* _Description of the task_:
Put the listing, from its first line up to and including the line containing "[x=593, y=163]", into a Markdown table with the columns Index and Text. Give each line its own numbered row and skip blank lines.

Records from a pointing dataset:
┌────────
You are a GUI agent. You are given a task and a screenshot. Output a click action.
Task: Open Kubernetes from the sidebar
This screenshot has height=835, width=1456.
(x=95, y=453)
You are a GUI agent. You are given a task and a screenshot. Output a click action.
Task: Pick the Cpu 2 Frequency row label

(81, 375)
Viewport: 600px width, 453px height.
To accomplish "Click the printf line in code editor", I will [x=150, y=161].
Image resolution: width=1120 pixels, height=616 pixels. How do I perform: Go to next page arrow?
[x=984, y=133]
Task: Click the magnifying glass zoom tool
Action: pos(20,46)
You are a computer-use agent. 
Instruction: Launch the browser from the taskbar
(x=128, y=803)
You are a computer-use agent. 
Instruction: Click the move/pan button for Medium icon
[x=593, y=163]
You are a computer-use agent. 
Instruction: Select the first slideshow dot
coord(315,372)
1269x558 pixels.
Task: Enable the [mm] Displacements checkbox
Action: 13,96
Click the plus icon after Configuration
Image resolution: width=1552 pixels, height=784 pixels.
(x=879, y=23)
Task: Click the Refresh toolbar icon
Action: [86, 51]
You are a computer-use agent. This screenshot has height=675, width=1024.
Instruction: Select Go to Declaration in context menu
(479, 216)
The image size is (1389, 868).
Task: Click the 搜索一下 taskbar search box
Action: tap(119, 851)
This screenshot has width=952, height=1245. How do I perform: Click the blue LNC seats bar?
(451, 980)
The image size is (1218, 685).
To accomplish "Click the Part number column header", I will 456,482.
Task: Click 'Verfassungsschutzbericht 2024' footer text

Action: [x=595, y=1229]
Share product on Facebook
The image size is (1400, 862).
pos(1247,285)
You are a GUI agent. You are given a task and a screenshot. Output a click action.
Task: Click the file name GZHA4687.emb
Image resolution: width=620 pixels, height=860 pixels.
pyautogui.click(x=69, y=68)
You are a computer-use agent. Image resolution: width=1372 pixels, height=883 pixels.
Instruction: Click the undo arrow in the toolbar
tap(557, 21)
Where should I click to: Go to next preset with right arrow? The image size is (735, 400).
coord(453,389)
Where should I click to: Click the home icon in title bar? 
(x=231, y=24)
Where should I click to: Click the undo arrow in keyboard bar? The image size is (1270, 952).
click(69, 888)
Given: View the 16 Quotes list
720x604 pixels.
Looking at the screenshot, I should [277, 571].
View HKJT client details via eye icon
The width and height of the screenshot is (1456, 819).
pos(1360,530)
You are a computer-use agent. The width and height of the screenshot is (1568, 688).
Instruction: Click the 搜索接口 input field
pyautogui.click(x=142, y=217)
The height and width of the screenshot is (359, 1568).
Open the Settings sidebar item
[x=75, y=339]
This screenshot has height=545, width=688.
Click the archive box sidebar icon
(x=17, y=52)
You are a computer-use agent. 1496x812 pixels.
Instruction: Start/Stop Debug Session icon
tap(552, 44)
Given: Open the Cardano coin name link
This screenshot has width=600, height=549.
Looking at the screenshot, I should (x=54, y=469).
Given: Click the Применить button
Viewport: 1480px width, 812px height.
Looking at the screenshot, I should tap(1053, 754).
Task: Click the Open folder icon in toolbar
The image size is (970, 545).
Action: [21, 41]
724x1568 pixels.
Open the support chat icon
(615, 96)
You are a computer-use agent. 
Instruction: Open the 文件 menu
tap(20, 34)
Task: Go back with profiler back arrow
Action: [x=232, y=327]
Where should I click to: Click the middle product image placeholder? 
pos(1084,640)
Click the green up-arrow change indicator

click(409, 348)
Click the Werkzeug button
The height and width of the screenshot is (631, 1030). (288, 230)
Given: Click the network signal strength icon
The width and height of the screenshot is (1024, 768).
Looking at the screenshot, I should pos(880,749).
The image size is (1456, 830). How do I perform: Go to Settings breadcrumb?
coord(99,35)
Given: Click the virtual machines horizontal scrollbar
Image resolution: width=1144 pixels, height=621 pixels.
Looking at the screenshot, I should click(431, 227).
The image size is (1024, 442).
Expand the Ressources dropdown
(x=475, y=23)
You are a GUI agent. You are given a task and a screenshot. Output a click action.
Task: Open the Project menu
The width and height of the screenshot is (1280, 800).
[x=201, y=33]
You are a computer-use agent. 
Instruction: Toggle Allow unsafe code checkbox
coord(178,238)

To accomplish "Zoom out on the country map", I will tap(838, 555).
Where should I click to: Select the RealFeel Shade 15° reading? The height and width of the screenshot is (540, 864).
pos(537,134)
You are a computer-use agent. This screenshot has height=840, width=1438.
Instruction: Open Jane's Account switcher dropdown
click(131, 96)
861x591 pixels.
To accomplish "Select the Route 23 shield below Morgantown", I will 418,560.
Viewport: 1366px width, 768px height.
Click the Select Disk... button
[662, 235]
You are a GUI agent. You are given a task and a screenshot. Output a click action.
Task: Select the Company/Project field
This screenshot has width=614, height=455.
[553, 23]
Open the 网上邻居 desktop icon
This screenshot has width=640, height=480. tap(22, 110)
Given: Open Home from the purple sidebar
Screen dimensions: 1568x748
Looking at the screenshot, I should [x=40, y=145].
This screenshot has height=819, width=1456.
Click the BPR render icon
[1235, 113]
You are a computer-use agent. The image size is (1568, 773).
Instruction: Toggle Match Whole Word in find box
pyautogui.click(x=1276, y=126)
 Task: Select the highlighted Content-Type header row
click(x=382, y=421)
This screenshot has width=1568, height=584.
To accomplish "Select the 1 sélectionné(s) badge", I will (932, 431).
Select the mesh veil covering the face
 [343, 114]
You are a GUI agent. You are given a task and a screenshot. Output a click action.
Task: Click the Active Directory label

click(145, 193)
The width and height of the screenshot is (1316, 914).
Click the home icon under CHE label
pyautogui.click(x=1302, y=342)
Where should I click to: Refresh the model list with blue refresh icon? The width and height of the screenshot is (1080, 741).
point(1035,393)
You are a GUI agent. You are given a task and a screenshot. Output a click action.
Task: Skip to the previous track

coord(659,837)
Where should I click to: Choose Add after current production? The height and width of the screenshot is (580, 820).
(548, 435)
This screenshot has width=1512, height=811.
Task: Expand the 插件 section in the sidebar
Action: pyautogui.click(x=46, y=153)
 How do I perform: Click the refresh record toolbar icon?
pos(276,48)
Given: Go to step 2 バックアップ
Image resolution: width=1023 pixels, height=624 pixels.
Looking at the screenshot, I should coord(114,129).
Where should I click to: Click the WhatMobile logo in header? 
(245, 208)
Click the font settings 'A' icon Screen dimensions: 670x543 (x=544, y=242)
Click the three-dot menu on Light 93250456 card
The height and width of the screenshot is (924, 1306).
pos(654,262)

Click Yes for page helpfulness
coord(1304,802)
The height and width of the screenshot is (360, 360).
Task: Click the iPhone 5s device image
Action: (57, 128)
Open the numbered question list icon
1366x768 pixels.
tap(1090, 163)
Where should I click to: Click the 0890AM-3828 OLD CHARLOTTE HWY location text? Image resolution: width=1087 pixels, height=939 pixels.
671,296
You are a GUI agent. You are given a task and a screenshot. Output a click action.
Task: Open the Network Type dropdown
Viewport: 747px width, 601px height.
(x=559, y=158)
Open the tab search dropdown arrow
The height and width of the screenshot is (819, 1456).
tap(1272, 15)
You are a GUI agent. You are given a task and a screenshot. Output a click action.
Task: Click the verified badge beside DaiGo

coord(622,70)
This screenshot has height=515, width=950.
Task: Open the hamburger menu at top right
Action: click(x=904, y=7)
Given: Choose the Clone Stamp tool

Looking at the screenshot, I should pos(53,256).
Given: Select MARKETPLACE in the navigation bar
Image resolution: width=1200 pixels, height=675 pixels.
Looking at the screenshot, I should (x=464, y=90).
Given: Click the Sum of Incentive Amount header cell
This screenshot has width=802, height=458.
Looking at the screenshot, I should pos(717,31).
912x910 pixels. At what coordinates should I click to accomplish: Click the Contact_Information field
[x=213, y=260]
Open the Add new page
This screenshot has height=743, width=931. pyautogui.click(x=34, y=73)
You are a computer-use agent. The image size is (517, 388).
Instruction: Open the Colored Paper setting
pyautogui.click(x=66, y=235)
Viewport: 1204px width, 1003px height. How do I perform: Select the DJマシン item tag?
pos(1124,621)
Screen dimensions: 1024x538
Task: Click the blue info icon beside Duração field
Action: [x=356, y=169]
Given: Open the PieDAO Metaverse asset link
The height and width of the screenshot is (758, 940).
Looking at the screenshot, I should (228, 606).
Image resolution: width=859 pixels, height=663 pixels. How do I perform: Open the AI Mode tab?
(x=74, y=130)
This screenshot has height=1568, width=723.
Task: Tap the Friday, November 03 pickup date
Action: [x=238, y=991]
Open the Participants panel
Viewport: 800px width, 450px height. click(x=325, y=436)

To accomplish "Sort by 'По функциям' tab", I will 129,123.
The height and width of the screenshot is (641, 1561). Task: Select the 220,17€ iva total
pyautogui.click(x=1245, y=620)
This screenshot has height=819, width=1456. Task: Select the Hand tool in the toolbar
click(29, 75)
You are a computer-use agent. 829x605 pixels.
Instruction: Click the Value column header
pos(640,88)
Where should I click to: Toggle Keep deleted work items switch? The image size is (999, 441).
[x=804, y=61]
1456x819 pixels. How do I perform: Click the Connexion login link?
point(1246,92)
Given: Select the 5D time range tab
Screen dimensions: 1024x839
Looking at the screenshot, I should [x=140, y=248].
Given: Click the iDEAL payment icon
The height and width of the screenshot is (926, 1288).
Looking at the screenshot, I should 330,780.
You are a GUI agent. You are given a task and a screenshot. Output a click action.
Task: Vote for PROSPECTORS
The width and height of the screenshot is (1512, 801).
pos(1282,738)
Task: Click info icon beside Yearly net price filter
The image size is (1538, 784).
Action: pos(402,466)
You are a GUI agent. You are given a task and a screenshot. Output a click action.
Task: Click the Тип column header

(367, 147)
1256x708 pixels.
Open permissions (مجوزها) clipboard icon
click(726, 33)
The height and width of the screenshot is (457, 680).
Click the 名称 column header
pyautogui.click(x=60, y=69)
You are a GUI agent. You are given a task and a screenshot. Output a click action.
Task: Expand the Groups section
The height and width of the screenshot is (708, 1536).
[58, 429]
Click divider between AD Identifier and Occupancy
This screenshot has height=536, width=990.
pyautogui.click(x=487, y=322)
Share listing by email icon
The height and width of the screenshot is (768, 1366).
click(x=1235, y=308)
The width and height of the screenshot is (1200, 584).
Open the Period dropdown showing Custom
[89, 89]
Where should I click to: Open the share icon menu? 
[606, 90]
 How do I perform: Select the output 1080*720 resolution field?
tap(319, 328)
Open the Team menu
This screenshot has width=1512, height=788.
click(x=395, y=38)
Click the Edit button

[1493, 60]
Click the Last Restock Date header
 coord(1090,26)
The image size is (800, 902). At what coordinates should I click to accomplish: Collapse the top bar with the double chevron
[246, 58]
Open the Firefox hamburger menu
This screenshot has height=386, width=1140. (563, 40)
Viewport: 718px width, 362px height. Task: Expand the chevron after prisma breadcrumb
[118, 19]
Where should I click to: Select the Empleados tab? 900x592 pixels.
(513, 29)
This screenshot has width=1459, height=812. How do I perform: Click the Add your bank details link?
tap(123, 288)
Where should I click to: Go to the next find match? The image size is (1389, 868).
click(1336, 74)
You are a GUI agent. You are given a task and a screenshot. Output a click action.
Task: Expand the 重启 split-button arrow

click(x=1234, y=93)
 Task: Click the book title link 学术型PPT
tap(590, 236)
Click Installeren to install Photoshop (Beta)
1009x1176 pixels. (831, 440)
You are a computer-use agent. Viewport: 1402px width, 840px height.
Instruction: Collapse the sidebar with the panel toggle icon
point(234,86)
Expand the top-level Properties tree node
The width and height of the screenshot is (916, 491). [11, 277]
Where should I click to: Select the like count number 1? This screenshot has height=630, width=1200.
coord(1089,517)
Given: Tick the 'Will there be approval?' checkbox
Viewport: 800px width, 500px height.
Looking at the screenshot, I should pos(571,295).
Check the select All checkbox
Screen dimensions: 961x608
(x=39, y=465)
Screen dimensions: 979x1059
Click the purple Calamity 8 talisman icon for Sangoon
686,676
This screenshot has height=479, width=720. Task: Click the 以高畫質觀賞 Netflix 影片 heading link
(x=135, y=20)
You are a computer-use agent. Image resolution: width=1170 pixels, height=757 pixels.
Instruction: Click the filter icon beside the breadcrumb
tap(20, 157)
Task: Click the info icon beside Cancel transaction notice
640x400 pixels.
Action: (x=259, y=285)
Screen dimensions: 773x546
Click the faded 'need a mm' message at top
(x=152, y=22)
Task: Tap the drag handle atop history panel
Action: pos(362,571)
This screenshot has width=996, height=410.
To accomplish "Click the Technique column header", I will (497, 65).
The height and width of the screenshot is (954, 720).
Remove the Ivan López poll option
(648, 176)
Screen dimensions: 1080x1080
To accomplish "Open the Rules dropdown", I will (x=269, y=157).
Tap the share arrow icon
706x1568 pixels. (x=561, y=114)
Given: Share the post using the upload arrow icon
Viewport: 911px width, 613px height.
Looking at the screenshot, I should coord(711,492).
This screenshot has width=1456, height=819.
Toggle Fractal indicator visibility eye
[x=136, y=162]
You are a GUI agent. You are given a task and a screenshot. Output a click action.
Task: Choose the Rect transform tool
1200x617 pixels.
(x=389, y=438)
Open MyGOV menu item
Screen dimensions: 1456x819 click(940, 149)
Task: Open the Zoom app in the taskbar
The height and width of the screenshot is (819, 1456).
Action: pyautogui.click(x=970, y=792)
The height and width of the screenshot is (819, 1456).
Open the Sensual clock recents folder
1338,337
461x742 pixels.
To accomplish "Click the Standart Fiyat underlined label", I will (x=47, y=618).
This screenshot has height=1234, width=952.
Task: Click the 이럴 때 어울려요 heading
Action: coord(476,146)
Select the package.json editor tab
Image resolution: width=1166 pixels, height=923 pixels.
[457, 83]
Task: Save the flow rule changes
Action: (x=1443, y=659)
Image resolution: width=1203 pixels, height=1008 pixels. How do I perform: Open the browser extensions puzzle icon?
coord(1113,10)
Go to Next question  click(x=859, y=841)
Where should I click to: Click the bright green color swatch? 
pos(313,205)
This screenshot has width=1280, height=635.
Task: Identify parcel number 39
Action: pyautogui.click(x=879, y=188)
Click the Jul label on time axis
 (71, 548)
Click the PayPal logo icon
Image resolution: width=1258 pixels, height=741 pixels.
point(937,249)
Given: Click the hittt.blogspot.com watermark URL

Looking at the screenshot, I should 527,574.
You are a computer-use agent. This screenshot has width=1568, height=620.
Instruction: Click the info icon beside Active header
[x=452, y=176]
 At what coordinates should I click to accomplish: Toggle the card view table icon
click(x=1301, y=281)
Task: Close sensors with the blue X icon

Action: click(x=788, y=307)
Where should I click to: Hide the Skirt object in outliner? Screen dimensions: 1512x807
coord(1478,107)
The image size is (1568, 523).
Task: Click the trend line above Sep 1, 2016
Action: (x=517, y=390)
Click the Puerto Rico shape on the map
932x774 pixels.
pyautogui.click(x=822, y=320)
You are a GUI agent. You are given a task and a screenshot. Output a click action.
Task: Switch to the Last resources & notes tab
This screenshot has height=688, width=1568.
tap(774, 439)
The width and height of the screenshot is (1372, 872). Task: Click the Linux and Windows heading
└────────
* _Full answer_:
| Index | Text |
|---|---|
| 1 | You are a GUI agent. You are given a task and a screenshot. Output a click action. |
| 2 | Task: Open Kubernetes from the sidebar |
| 3 | This screenshot has height=835, width=1456. |
| 4 | (x=95, y=453) |
| 5 | You are a GUI agent. You are given a task and a screenshot. Output a click action. |
| 6 | Task: Pick the Cpu 2 Frequency row label |
| 7 | (81, 375) |
| 8 | Viewport: 600px width, 453px height. |
| 9 | To accomplish "Click the printf line in code editor", I will [x=150, y=161]. |
| 10 | Image resolution: width=1120 pixels, height=616 pixels. How do I perform: Go to next page arrow? |
| 11 | [x=984, y=133] |
| 12 | Task: Click the magnifying glass zoom tool |
| 13 | Action: pos(20,46) |
| 14 | You are a computer-use agent.  |
| 15 | Instruction: Launch the browser from the taskbar |
| 16 | (x=128, y=803) |
| 17 | You are a computer-use agent.  |
| 18 | Instruction: Click the move/pan button for Medium icon |
| 19 | [x=593, y=163] |